While the centrally located Museum of St Albans adequately covers the town's history over the past 1000 years, I had to take a trip to the other end of town to uncover the area's pre-medieval, Roman heritage.
Historians believe the settlement of Verulamium was a vital outpost of the Roman Empire. The sophisticated town that stood here before the abbey was even imagined housed hundreds of people in dozens of palatial brick homes. There were also shops, temples and paved roads in a town which stood for 300 years.
The ruined site of the town is now protected in the 40ha Verulamium Park, its gentle green hills marking the foundations that lie just beneath the grassy surface. The only exposed evidence of the ancient town is a crumbling stretch of fortified wall and a bare stone outline of its London gateway. I found it hard to superimpose on this an image of the bustling settlement that once stood here.
A visit to the recently expanded Verulamium Museum quickly solved that problem. Featuring hundreds of examples of the everyday minutiae of Roman life, the museum is packed with coins, toys, clay pipes, glass vases, fine jewellery and decorated earthenware pots. Descriptions are vivid and the museum has contextualised its artefacts by placing them in recreated Roman rooms depicting typical scenes of the day.
The museum also houses some of the most fantastic floor mosaics discovered intact outside the Mediterranean. Carefully recovered from the long-buried remains of villas owned by Verulamium's most affluent citizens, these highly patterned, intricately detailed mosaics depict stylised Roman gods and fanciful scenes from nature.
A few steps away, near St Michael's Church, is the Roman theatre, the only one of the period open to visitors in Britain. Like a reclining skeleton, the ruined site is only a vague outline of the structure that once stood there, but the museum visit had fuelled my imagination.
As the sun began to set, I sat on a grass bank facing the stage area and briefly imagined a chattering audience awaiting the next glittering performance.
After a day rich with imagination, my final task was more practical. Dozens of inns were built in St Albans over the centuries to service the horse-drawn coaches that passed through the town daily, most running to or from London.
Many of these older pubs still operate and some even retain their ancient coaching yards and stable buildings. Although its population is just 60,000, modern-day St Albans still has more than 50 pubs. To learn of their past, I took a self-guided one-hour walking tour with a printed booklet from the local Tourist Information Centre.
My tour included the cosy Tudor-framed Rose and Crown and Six Bells pubs, a short walk from the Roman theatre.
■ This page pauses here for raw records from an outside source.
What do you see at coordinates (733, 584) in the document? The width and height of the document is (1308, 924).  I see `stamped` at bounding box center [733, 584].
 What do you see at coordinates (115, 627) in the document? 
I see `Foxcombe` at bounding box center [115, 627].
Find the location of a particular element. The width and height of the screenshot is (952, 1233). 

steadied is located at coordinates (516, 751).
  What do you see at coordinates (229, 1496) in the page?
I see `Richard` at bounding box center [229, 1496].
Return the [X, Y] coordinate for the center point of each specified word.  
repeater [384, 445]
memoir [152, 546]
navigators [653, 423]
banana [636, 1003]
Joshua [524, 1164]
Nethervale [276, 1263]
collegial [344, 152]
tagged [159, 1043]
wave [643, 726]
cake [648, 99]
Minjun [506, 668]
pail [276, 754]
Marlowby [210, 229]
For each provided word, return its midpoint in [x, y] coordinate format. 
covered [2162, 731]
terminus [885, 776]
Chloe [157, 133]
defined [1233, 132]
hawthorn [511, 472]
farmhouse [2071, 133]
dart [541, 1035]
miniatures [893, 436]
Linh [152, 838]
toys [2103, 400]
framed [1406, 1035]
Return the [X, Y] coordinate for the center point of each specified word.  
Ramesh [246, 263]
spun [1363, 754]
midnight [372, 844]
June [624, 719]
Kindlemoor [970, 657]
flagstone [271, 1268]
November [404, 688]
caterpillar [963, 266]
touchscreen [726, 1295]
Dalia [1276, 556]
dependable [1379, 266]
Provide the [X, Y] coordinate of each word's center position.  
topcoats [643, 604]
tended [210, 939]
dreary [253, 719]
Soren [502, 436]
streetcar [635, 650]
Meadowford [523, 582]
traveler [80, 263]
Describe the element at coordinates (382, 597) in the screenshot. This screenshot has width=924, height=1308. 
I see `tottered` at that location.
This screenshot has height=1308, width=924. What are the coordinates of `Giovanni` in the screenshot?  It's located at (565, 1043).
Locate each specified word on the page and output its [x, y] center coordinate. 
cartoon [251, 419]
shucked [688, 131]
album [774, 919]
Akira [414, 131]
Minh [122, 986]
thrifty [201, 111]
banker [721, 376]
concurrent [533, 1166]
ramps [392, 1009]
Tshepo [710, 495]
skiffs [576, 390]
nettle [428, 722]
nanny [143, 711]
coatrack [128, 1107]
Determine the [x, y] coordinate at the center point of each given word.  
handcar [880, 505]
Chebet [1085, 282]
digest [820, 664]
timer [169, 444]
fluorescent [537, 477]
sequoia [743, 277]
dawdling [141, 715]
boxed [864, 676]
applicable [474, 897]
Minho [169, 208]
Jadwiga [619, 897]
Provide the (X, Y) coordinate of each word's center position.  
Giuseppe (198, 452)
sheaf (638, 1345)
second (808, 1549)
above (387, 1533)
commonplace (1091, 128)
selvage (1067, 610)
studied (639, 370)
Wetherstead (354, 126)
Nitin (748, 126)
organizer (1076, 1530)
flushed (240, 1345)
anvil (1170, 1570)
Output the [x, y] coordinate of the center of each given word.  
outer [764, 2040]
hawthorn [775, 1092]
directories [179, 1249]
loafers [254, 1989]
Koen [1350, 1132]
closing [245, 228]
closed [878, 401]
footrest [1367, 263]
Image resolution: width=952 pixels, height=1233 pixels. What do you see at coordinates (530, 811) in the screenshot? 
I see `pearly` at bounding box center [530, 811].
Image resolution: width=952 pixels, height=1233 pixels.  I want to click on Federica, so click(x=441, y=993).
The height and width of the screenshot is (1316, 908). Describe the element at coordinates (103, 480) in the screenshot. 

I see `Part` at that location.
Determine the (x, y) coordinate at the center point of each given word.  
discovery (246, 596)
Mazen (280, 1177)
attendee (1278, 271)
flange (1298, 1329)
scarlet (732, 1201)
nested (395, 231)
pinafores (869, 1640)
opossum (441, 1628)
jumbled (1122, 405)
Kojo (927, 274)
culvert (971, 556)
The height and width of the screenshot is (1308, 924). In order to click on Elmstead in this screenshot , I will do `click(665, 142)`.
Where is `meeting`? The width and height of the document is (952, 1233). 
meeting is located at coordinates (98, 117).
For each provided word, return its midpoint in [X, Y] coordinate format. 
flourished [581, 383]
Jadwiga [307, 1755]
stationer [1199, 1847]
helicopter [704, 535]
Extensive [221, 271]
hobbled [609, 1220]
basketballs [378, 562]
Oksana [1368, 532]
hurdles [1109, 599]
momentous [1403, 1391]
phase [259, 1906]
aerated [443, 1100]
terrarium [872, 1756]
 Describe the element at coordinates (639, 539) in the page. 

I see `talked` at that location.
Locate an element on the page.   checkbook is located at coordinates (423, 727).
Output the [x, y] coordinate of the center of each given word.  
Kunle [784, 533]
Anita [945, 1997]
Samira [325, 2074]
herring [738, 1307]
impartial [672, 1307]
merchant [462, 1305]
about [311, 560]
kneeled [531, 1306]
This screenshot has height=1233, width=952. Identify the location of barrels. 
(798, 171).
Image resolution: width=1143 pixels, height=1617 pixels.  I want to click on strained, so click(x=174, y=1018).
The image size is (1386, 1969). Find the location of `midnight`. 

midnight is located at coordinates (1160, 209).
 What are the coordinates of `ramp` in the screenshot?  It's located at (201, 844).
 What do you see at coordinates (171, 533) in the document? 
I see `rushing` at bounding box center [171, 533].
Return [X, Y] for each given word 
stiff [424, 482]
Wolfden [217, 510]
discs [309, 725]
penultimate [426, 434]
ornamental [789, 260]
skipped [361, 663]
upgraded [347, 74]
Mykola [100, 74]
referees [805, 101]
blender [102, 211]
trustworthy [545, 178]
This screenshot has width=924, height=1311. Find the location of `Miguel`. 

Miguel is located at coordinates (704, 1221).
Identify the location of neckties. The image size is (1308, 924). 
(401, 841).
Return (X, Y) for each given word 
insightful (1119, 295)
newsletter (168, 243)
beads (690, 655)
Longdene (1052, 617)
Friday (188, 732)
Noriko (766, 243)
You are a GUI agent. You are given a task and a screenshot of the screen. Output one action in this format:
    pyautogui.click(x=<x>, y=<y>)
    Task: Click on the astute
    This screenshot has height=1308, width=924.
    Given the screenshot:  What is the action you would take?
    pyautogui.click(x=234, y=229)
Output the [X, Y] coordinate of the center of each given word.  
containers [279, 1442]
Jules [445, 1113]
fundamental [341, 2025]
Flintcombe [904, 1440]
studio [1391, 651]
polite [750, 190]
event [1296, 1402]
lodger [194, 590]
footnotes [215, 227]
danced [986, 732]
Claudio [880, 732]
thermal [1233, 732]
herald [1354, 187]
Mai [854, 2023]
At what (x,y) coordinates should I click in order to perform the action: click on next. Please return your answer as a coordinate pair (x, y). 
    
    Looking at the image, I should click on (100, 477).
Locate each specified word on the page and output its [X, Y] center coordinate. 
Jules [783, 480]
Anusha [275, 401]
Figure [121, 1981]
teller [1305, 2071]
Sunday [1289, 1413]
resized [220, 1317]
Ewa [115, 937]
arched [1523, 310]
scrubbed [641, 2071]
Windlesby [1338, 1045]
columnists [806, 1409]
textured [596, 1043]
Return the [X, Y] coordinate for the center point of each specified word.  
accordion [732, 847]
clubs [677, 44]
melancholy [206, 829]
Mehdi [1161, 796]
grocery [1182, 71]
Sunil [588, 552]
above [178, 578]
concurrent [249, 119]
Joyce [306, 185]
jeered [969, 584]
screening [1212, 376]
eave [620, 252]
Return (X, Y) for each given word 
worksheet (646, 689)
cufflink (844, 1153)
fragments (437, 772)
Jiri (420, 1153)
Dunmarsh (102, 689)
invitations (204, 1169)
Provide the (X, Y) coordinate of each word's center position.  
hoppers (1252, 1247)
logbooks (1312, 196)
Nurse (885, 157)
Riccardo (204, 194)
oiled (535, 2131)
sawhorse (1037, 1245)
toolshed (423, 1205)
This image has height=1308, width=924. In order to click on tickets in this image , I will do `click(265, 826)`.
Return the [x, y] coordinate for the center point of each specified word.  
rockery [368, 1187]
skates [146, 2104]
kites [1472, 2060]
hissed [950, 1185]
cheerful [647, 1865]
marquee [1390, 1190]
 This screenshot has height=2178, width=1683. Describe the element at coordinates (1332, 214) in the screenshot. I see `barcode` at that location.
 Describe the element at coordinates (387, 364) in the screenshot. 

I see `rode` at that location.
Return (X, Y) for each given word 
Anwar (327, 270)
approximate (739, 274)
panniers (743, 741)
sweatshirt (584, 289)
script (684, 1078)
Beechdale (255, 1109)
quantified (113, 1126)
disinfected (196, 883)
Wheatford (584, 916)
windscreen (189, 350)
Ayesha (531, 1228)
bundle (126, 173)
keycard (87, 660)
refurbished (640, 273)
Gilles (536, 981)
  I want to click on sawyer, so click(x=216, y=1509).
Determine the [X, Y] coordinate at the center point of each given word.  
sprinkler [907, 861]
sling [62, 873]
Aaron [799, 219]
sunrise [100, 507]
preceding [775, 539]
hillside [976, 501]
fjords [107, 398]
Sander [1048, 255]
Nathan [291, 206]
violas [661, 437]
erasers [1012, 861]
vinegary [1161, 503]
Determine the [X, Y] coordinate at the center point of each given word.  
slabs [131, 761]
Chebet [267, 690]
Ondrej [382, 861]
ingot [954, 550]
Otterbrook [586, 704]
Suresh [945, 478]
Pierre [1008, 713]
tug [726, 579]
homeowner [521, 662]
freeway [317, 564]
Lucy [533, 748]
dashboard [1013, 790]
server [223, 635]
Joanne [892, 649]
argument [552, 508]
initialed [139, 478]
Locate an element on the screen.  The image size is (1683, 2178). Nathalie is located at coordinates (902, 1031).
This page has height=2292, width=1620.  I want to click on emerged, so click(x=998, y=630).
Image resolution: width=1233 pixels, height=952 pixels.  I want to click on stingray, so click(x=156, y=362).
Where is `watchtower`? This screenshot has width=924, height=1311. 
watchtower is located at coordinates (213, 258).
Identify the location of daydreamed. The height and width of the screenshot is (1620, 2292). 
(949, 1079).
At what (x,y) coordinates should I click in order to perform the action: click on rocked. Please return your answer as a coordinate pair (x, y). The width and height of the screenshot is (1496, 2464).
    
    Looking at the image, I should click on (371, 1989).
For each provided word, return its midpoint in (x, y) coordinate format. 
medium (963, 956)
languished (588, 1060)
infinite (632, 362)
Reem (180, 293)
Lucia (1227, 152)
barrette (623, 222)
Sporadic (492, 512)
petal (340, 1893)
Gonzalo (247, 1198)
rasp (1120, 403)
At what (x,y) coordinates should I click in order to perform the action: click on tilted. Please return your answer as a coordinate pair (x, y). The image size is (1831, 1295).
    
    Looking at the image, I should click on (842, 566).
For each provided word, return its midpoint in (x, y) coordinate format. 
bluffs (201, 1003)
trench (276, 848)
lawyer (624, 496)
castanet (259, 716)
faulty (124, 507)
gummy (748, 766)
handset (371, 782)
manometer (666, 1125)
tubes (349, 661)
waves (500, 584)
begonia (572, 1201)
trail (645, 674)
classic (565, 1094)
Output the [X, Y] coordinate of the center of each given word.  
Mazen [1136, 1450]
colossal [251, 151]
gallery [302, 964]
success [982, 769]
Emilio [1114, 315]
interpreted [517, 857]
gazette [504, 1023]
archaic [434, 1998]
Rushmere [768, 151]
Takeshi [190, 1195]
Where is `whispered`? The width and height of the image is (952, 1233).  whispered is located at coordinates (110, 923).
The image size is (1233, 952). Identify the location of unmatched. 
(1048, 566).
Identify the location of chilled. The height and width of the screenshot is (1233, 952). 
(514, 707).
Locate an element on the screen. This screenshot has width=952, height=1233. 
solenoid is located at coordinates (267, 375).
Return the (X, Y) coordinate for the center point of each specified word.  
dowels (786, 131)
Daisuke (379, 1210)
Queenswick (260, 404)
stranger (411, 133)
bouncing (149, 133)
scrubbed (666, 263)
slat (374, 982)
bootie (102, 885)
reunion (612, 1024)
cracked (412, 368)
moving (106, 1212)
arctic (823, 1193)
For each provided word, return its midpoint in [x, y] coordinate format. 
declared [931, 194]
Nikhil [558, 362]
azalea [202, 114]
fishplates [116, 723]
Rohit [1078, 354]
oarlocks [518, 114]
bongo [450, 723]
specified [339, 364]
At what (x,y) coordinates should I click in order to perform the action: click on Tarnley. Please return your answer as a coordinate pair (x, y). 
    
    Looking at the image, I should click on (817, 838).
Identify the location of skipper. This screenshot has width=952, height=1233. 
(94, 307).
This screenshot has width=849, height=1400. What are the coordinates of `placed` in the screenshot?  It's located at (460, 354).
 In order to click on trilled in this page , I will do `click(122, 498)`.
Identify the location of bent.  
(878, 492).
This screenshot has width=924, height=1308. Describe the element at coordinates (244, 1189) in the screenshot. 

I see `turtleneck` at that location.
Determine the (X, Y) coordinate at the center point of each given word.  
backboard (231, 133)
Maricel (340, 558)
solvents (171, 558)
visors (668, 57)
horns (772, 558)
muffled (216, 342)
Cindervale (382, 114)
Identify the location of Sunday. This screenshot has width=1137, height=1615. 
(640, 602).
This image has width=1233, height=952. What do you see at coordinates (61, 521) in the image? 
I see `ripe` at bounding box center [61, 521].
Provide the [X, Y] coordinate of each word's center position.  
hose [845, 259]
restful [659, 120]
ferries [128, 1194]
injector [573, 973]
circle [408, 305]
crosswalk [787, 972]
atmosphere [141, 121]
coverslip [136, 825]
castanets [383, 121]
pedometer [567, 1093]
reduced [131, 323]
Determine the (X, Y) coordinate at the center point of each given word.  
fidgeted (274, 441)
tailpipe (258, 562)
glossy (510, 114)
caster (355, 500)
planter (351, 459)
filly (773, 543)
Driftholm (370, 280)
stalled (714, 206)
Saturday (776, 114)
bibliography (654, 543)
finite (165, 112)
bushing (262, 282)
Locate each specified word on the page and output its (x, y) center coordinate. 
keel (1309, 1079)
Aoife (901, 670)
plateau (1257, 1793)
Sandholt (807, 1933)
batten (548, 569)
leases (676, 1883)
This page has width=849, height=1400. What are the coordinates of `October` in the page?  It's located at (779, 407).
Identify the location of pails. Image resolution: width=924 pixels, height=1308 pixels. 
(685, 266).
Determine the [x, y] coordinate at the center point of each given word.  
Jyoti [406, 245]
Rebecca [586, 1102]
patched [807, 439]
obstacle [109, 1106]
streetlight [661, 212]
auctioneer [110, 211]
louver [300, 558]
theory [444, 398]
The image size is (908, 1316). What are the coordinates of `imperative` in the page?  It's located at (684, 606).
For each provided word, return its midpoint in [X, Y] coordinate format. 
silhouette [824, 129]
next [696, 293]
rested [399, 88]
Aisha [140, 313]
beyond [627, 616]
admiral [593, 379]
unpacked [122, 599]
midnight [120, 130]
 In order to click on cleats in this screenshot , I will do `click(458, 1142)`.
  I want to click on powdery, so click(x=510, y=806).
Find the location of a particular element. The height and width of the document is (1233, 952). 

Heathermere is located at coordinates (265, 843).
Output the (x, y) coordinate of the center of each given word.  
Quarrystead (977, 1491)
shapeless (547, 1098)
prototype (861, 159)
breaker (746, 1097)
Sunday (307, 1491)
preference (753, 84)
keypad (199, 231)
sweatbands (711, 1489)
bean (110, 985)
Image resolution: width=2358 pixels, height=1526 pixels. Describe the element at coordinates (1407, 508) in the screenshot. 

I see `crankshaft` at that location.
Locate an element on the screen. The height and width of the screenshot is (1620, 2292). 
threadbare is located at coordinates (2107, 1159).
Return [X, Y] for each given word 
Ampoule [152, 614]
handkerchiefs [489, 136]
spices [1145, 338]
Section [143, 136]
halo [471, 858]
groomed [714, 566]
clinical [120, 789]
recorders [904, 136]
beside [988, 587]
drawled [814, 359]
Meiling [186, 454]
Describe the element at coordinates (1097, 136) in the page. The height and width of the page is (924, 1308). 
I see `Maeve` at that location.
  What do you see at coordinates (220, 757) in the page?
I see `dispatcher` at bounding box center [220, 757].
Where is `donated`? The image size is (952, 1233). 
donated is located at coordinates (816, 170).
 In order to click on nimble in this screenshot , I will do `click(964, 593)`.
Then I returned to the town centre, passing the house-fronted Lower Red Lion and the leaning timber walls of the Tudor Tavern, a large 100-year-old bar in a 400-year-old building.
I learned that the King of France had been briefly imprisoned near the Fleur de Lys pub after his capture at Poitiers in 1356, and a ghostly brigade of Roman soldiers had once been seen marching through the basement of a local inn. As I ended my tour, I was inspired to finish the day with a drink.
Ye Olde Fighting Cocks is reputed to be the oldest public house in the world. Although the building is Tudor in design, the pub was built in 950. The age of the building is shown by the low ceiling at the bar, where I had to stoop to place my order.
As I sat at a dark wooden table in a dimly lit area once used for cock fighting bouts, I reflected on how St Albans continues to celebrate and promote its colourful, sometimes bloodthirsty, heritage. On my next visit, I'll make sure I reserve more than just one day to explore it.